Directions for this task → Copy the passage from the article on growing chickpeas in lunar soil, starting with "Researchers successfully grew chickpea plants" and going on through "soil particles together.".

Source text →
'''

Chickpea plants growing in containers filled with gray lunar soil simulant in laboratory setting

Scientists Grow Chickpeas in Moon Dirt Using Worms and Fungi

🀯 Mind Blown

Researchers successfully grew chickpeas in lunar soil by adding compost from worms and helpful fungi, bringing moon farming closer to reality. The breakthrough could help future astronauts grow their own food instead of relying on expensive supply trips from Earth.

Imagine making hummus on the moon. Thanks to scientists at the University of Texas, that dream just got a little closer to reality.

Researchers successfully grew chickpea plants in simulated lunar dirt by treating it with worm compost and beneficial fungi. The plants not only survived but actually produced seeds, a major step toward making future moon bases self-sufficient.

The challenge is that moon dirt, called regolith, is nothing like Earth soil. It lacks organic matter and helpful microorganisms, contains toxic metals like aluminum and zinc, and doesn't absorb water well. Growing anything in it seemed nearly impossible.

Study leader Sara Santos and her team tackled the problem by adding two special ingredients. The first was vermicompost, a nutrient-rich compost produced by red wiggler worms that break down food scraps and other biowaste. The second was arbuscular mycorrhizal fungi, a common Earth fungus that improves nutrient flow, reduces toxic metals, and helps bind soil particles together.

The team tested different mixtures on chickpea plants, comparing them to plants grown in regular Earth soil. The results were encouraging. Chickpeas only flowered and produced seeds when grown in samples containing both the worm compost and fungi, with no more than 75% moon dirt.

'''

Dataset entries
'''

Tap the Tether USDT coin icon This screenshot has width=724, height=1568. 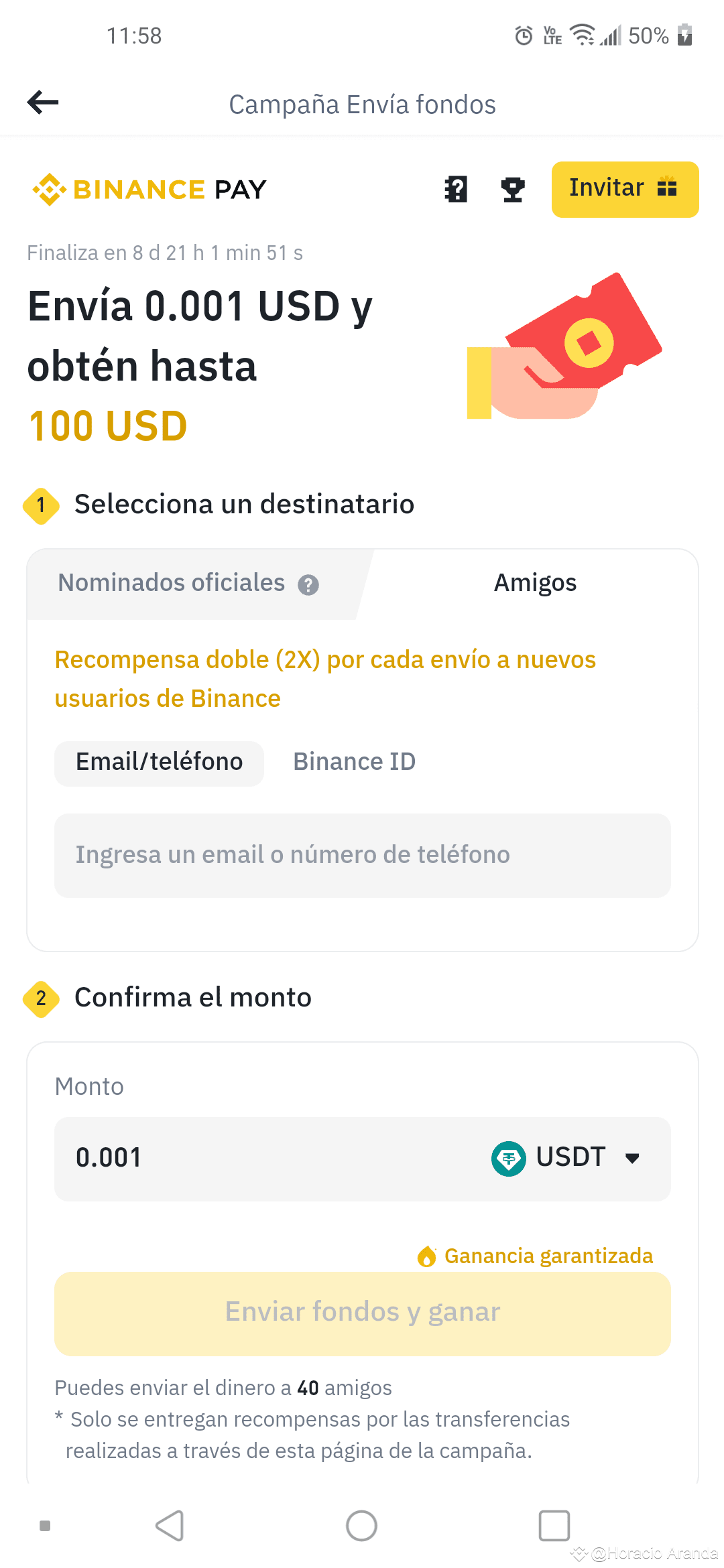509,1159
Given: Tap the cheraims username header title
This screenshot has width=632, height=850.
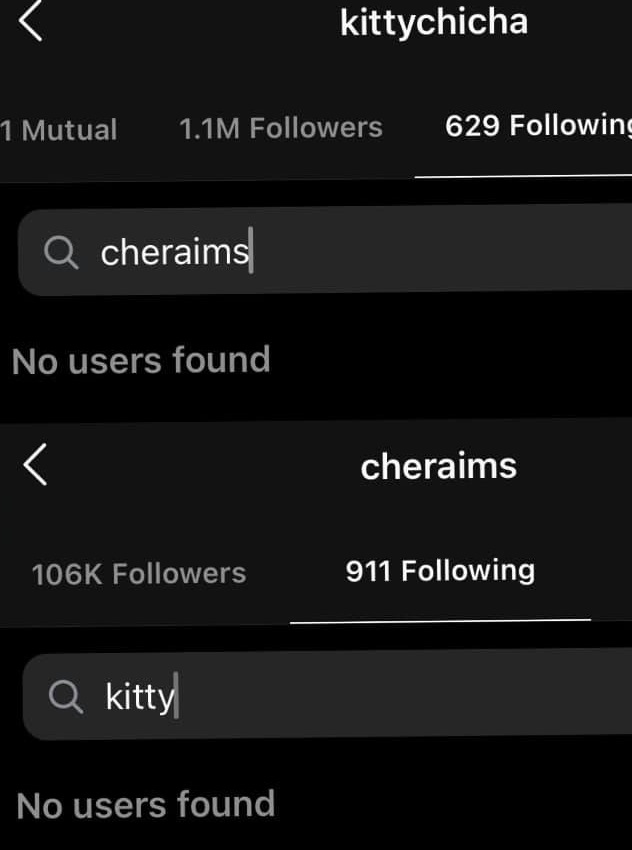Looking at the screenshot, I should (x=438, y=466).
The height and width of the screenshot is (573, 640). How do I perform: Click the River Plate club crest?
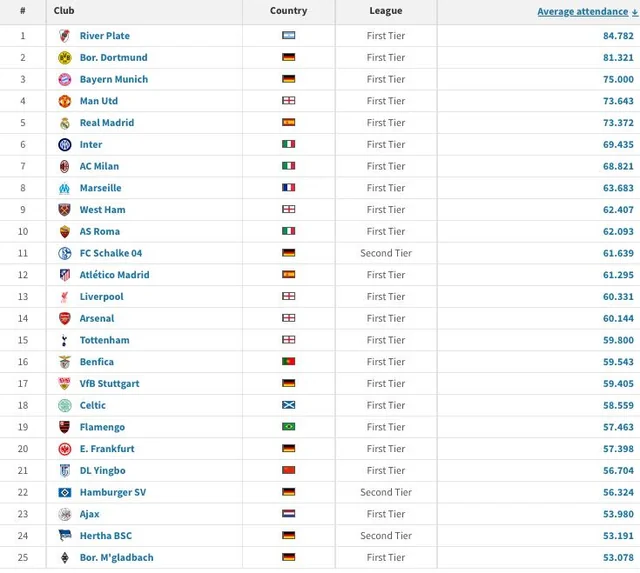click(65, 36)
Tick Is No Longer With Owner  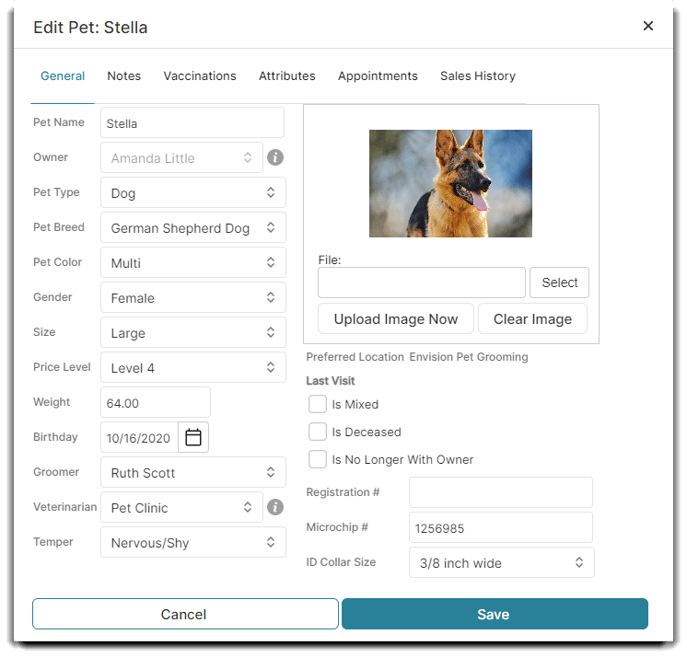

'''
'''

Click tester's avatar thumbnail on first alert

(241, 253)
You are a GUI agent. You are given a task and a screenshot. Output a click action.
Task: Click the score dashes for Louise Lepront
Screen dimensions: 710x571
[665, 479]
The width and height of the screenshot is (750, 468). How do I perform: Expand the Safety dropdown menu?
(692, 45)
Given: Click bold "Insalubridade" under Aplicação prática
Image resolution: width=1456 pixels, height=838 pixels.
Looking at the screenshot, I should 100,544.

'''

Answer section →
Researchers successfully grew chickpea plants in simulated lunar dirt by treating it with worm compost and beneficial fungi. The plants not only survived but actually produced seeds, a major step toward making future moon bases self-sufficient.

The challenge is that moon dirt, called regolith, is nothing like Earth soil. It lacks organic matter and helpful microorganisms, contains toxic metals like aluminum and zinc, and doesn't absorb water well. Growing anything in it seemed nearly impossible.

Study leader Sara Santos and her team tackled the problem by adding two special ingredients. The first was vermicompost, a nutrient-rich compost produced by red wiggler worms that break down food scraps and other biowaste. The second was arbuscular mycorrhizal fungi, a common Earth fungus that improves nutrient flow, reduces toxic metals, and helps bind soil particles together.